Divide the granola over two large rimmed baking sheets, shake them to distribute it evenly, put them in the oven, and bake for 15 minutes. Now take the pans out of the oven and use a spatula to stir the granola around—the edges may have started to brown a bit, and the idea is to move it often enough that all of it browns without any of it burning. Put the pans back in the oven (switching their positions top to bottom), and bake another 10 minutes, then stir them around again and return them to the oven, switching again. After another 5 minutes (30 minutes altogether—maybe less for olive or coconut oil), evaluate the granola for doneness: it should be fairly golden and toasted-looking; if it’s not, return it to the oven for a few minutes at a time, stirring at each checking until it’s done; bear in mind that it will continue to toast a bit in the hot pans after you remove them from the oven. Allow the finished granola to cool completely, then stir in the dried fruit.
Store in a large, lidded, airtight jar or container or a gallon-sized ziploc. (I use a small flexible cutting board to shovel it from pan to jar.)

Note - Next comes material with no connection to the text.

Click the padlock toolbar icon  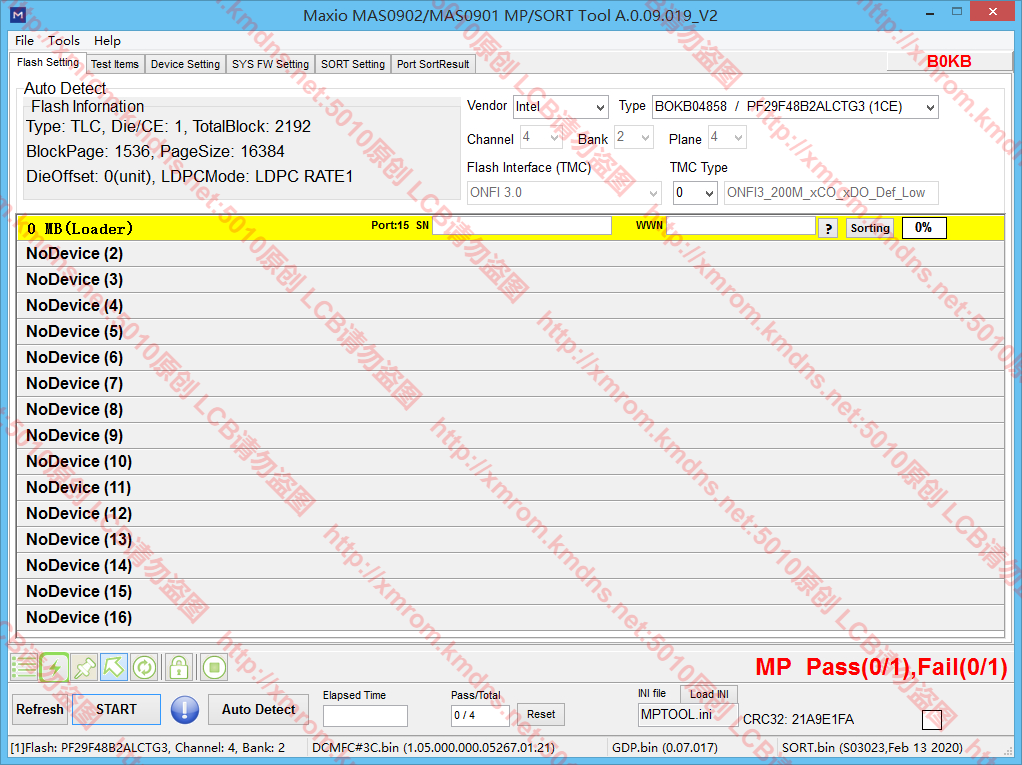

Enjoy, my loves! And start looking now for your October 18th No Kings protest! See you in the streets.
xo











Omg, I have been making your original granola for a million years and so have my dad/stepmom! I actually can't make it too often because I will eat nothing else until it is gone. But then it is so comforting to know that it is always at my folks' place whenever I want some if I happen to be visiting! All this to say, your granola is famous in my entire family! I love it and you! xoxo
Just finished heart the lover yesterday. Wow!